§ Consigne
Citez intégralement et mot pour mot le texte ci-dessous sur la renaissance rurale.

Parmi les phénomènes observés, la poursuite de la « métropolisation », avec des habitants qui se concentrent toujours dans les grandes villes, de la périurbanisation, mais aussi d’une « renaissance rurale »  qui entraîne un repeuplement de certaines campagnes. « Cette ‘’renaissance rurale’’ n’est pas nouvelle puisqu’on l’observe depuis les années 1970 », souligne Aurélie Delage. Entre mars 2020 et mars 2021, les communes de moins de 2 000 habitants ont ainsi représenté 18 % des flux migratoires, une proportion quasi équivalente à la période pré-covid.

« Ce phénomène n’affecte pas tous les espaces ruraux, mais d’abord ceux qui sont situés à proximité des villes, ce qui alimente la périurbanisation », nuance-t-elle.

§ Enregistrements fournis

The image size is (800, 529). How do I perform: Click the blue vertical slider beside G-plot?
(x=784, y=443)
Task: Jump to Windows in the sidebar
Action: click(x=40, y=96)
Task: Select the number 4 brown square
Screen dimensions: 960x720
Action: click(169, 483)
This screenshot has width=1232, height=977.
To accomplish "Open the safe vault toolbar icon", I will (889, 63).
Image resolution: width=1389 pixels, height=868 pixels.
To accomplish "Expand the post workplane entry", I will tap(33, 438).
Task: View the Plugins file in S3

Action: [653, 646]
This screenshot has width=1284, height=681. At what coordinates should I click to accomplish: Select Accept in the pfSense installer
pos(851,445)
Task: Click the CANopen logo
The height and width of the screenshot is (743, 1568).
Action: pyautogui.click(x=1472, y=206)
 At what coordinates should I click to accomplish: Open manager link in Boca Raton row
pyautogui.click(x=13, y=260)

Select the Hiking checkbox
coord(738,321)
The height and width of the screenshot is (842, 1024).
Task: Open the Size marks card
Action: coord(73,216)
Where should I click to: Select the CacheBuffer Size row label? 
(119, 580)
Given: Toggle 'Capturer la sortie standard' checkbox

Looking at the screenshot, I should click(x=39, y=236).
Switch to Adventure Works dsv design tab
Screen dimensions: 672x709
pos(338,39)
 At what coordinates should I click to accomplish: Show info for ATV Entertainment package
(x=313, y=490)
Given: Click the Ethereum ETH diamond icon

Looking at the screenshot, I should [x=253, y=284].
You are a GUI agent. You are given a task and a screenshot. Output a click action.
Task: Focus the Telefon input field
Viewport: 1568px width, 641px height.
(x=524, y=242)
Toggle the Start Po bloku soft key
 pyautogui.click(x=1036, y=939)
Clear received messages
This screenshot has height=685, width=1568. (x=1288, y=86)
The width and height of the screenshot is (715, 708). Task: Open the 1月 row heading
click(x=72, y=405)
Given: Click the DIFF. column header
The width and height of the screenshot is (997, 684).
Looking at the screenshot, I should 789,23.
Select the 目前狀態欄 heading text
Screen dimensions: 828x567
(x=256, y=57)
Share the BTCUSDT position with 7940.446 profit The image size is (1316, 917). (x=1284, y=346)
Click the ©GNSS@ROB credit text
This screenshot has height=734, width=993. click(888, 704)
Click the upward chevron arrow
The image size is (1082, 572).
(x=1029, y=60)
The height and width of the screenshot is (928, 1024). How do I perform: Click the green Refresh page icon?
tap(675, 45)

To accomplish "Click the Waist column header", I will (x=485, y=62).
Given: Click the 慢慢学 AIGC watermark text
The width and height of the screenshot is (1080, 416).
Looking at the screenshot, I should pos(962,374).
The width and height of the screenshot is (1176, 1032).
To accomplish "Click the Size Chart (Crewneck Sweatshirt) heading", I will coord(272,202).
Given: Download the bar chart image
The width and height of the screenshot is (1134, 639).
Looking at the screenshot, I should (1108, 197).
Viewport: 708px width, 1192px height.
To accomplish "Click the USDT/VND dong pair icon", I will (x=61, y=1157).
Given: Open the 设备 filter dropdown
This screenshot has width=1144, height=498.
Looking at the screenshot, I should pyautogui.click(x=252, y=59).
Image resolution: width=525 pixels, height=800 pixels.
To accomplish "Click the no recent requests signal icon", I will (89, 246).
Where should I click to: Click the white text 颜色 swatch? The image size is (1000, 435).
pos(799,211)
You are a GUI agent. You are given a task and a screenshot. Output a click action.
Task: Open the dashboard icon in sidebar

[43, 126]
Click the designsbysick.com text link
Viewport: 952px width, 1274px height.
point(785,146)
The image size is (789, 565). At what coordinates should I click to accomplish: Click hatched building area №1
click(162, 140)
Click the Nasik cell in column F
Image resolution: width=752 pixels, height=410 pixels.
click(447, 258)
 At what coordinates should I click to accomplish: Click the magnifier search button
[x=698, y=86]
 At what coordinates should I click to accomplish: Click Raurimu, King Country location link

§ Réponse
Parmi les phénomènes observés, la poursuite de la « métropolisation », avec des habitants qui se concentrent toujours dans les grandes villes, de la périurbanisation, mais aussi d’une « renaissance rurale »  qui entraîne un repeuplement de certaines campagnes. « Cette ‘’renaissance rurale’’ n’est pas nouvelle puisqu’on l’observe depuis les années 1970 », souligne Aurélie Delage. Entre mars 2020 et mars 2021, les communes de moins de 2 000 habitants ont ainsi représenté 18 % des flux migratoires, une proportion quasi équivalente à la période pré-covid.

« Ce phénomène n’affecte pas tous les espaces ruraux, mais d’abord ceux qui sont situés à proximité des villes, ce qui alimente la périurbanisation », nuance-t-elle.